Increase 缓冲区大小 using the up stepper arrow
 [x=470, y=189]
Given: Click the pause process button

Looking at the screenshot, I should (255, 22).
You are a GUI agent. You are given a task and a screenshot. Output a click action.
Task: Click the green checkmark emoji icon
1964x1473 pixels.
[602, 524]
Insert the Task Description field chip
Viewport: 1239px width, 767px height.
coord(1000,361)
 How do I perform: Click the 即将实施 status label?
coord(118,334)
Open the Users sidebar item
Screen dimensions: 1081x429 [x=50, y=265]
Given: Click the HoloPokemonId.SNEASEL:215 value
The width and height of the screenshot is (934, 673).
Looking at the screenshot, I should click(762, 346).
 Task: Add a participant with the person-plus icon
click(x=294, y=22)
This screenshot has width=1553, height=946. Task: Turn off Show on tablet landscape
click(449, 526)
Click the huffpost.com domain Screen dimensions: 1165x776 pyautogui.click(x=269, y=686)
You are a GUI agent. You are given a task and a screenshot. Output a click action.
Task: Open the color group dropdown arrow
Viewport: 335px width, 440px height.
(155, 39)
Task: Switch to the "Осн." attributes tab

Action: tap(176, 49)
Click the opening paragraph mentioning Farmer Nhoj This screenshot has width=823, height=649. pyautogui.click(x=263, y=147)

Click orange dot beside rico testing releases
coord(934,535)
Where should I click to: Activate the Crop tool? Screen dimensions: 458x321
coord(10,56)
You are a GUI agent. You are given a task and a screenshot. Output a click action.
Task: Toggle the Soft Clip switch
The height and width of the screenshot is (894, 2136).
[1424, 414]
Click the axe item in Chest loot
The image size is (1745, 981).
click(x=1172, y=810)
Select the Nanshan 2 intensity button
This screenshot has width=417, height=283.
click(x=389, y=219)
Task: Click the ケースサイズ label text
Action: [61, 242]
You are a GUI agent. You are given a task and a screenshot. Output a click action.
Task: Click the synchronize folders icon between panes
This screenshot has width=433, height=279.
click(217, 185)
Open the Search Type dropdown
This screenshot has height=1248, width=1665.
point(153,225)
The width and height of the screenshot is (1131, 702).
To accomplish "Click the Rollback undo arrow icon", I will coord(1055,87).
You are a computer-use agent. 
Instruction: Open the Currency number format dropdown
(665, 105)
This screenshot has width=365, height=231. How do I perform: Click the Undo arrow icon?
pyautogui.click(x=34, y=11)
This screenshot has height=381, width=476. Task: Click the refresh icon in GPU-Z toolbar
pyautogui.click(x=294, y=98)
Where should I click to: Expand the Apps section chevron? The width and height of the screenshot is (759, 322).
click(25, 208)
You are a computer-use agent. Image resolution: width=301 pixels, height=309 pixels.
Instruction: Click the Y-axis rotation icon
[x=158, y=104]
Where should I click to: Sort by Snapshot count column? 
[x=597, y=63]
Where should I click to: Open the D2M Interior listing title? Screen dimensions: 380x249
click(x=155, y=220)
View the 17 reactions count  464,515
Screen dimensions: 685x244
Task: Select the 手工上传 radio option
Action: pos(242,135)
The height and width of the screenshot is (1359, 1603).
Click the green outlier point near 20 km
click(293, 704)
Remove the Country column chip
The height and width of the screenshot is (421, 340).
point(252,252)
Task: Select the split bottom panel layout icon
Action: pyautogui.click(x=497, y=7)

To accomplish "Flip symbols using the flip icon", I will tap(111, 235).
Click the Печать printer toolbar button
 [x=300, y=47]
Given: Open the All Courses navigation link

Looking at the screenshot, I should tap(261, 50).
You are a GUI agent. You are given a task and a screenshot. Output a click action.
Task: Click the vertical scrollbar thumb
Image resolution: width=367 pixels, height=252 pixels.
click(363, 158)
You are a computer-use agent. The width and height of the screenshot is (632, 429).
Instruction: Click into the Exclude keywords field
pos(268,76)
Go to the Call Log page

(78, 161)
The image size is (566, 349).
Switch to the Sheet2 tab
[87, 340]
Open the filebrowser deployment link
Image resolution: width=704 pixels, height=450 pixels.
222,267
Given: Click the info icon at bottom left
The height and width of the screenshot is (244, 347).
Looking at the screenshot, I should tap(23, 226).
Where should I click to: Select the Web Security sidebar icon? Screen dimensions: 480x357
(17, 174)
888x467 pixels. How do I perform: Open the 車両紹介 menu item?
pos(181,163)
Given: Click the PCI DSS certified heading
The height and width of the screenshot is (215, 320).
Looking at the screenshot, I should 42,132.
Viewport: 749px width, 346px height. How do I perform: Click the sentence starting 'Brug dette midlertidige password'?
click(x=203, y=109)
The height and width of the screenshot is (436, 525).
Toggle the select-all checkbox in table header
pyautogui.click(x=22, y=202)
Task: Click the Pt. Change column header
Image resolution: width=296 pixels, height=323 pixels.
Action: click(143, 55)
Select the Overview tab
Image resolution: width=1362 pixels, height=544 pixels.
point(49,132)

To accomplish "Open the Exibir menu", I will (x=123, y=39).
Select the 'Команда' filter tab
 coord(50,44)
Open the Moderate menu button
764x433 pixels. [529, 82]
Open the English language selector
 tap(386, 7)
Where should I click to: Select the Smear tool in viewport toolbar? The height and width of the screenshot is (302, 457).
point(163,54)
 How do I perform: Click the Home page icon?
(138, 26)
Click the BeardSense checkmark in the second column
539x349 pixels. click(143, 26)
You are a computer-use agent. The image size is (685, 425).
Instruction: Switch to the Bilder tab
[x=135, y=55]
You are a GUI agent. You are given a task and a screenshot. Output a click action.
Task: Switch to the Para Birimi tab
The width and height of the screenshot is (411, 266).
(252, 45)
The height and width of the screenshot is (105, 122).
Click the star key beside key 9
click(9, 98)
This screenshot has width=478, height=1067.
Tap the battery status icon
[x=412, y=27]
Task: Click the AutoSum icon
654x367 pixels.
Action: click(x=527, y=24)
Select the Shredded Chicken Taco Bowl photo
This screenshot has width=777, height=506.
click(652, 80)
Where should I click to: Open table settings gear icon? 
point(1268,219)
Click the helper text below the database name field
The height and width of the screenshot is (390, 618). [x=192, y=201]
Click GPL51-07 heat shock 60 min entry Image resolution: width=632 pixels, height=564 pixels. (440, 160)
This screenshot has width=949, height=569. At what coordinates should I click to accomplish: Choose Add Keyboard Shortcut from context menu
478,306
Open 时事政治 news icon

________________

Convert every line of the records above into a numbered list, omitting any blank lines.

▸ **OUTPUT FOR THIS EXERCISE**:
1. Increase 缓冲区大小 using the up stepper arrow
2.  [x=470, y=189]
3. Given: Click the pause process button
4. Looking at the screenshot, I should (255, 22).
5. You are a GUI agent. You are given a task and a screenshot. Output a click action.
6. Task: Click the green checkmark emoji icon
7. 1964x1473 pixels.
8. [602, 524]
9. Insert the Task Description field chip
10. Viewport: 1239px width, 767px height.
11. coord(1000,361)
12.  How do I perform: Click the 即将实施 status label?
13. coord(118,334)
14. Open the Users sidebar item
15. Screen dimensions: 1081x429 [x=50, y=265]
16. Given: Click the HoloPokemonId.SNEASEL:215 value
17. The width and height of the screenshot is (934, 673).
18. Looking at the screenshot, I should click(762, 346).
19.  Task: Add a participant with the person-plus icon
20. click(x=294, y=22)
21. This screenshot has width=1553, height=946. Task: Turn off Show on tablet landscape
22. click(449, 526)
23. Click the huffpost.com domain Screen dimensions: 1165x776 pyautogui.click(x=269, y=686)
24. You are a GUI agent. You are given a task and a screenshot. Output a click action.
25. Task: Open the color group dropdown arrow
26. Viewport: 335px width, 440px height.
27. (155, 39)
28. Task: Switch to the "Осн." attributes tab
29. Action: tap(176, 49)
30. Click the opening paragraph mentioning Farmer Nhoj This screenshot has width=823, height=649. pyautogui.click(x=263, y=147)
31. Click orange dot beside rico testing releases
32. coord(934,535)
33. Where should I click to: Activate the Crop tool? Screen dimensions: 458x321
34. coord(10,56)
35. You are a GUI agent. You are given a task and a screenshot. Output a click action.
36. Task: Toggle the Soft Clip switch
37. The height and width of the screenshot is (894, 2136).
38. [1424, 414]
39. Click the axe item in Chest loot
40. The image size is (1745, 981).
41. click(x=1172, y=810)
42. Select the Nanshan 2 intensity button
43. This screenshot has width=417, height=283.
44. click(x=389, y=219)
45. Task: Click the ケースサイズ label text
46. Action: [61, 242]
47. You are a GUI agent. You are given a task and a screenshot. Output a click action.
48. Task: Click the synchronize folders icon between panes
49. This screenshot has width=433, height=279.
50. click(217, 185)
51. Open the Search Type dropdown
52. This screenshot has height=1248, width=1665.
53. point(153,225)
54. The width and height of the screenshot is (1131, 702).
55. To accomplish "Click the Rollback undo arrow icon", I will coord(1055,87).
56. You are a computer-use agent. 
57. Instruction: Open the Currency number format dropdown
58. (665, 105)
59. This screenshot has width=365, height=231. How do I perform: Click the Undo arrow icon?
60. pyautogui.click(x=34, y=11)
61. This screenshot has height=381, width=476. Task: Click the refresh icon in GPU-Z toolbar
62. pyautogui.click(x=294, y=98)
63. Where should I click to: Expand the Apps section chevron? The width and height of the screenshot is (759, 322).
64. click(25, 208)
65. You are a computer-use agent. Image resolution: width=301 pixels, height=309 pixels.
66. Instruction: Click the Y-axis rotation icon
67. [x=158, y=104]
68. Where should I click to: Sort by Snapshot count column? 
69. [x=597, y=63]
70. Where should I click to: Open the D2M Interior listing title? Screen dimensions: 380x249
71. click(x=155, y=220)
72. View the 17 reactions count  464,515
73. Screen dimensions: 685x244
74. Task: Select the 手工上传 radio option
75. Action: pos(242,135)
76. The height and width of the screenshot is (1359, 1603).
77. Click the green outlier point near 20 km
78. click(293, 704)
79. Remove the Country column chip
80. The height and width of the screenshot is (421, 340).
81. point(252,252)
82. Task: Select the split bottom panel layout icon
83. Action: pyautogui.click(x=497, y=7)
84. To accomplish "Flip symbols using the flip icon", I will tap(111, 235).
85. Click the Печать printer toolbar button
86.  [x=300, y=47]
87. Given: Open the All Courses navigation link
88. Looking at the screenshot, I should tap(261, 50).
89. You are a GUI agent. You are given a task and a screenshot. Output a click action.
90. Task: Click the vertical scrollbar thumb
91. Image resolution: width=367 pixels, height=252 pixels.
92. click(363, 158)
93. You are a computer-use agent. The width and height of the screenshot is (632, 429).
94. Instruction: Click into the Exclude keywords field
95. pos(268,76)
96. Go to the Call Log page
97. (78, 161)
98. The image size is (566, 349).
99. Switch to the Sheet2 tab
100. [87, 340]
101. Open the filebrowser deployment link
102. Image resolution: width=704 pixels, height=450 pixels.
103. 222,267
104. Given: Click the info icon at bottom left
105. The height and width of the screenshot is (244, 347).
106. Looking at the screenshot, I should tap(23, 226).
107. Where should I click to: Select the Web Security sidebar icon? Screen dimensions: 480x357
108. (17, 174)
109. 888x467 pixels. How do I perform: Open the 車両紹介 menu item?
110. pos(181,163)
111. Given: Click the PCI DSS certified heading
112. The height and width of the screenshot is (215, 320).
113. Looking at the screenshot, I should 42,132.
114. Viewport: 749px width, 346px height. How do I perform: Click the sentence starting 'Brug dette midlertidige password'?
115. click(x=203, y=109)
116. The height and width of the screenshot is (436, 525).
117. Toggle the select-all checkbox in table header
118. pyautogui.click(x=22, y=202)
119. Task: Click the Pt. Change column header
120. Image resolution: width=296 pixels, height=323 pixels.
121. Action: click(143, 55)
122. Select the Overview tab
123. Image resolution: width=1362 pixels, height=544 pixels.
124. point(49,132)
125. To accomplish "Open the Exibir menu", I will (x=123, y=39).
126. Select the 'Команда' filter tab
127.  coord(50,44)
128. Open the Moderate menu button
129. 764x433 pixels. [529, 82]
130. Open the English language selector
131.  tap(386, 7)
132. Where should I click to: Select the Smear tool in viewport toolbar? The height and width of the screenshot is (302, 457).
133. point(163,54)
134.  How do I perform: Click the Home page icon?
135. (138, 26)
136. Click the BeardSense checkmark in the second column
137. 539x349 pixels. click(143, 26)
138. You are a computer-use agent. The image size is (685, 425).
139. Instruction: Switch to the Bilder tab
140. [x=135, y=55]
141. You are a GUI agent. You are given a task and a screenshot. Output a click action.
142. Task: Switch to the Para Birimi tab
143. The width and height of the screenshot is (411, 266).
144. (252, 45)
145. The height and width of the screenshot is (105, 122).
146. Click the star key beside key 9
147. click(9, 98)
148. This screenshot has width=478, height=1067.
149. Tap the battery status icon
150. [x=412, y=27]
151. Task: Click the AutoSum icon
152. 654x367 pixels.
153. Action: click(x=527, y=24)
154. Select the Shredded Chicken Taco Bowl photo
155. This screenshot has width=777, height=506.
156. click(652, 80)
157. Where should I click to: Open table settings gear icon? 
158. point(1268,219)
159. Click the helper text below the database name field
160. The height and width of the screenshot is (390, 618). [x=192, y=201]
161. Click GPL51-07 heat shock 60 min entry Image resolution: width=632 pixels, height=564 pixels. (440, 160)
162. This screenshot has width=949, height=569. At what coordinates should I click to accomplish: Choose Add Keyboard Shortcut from context menu
163. 478,306
164. Open 时事政治 news icon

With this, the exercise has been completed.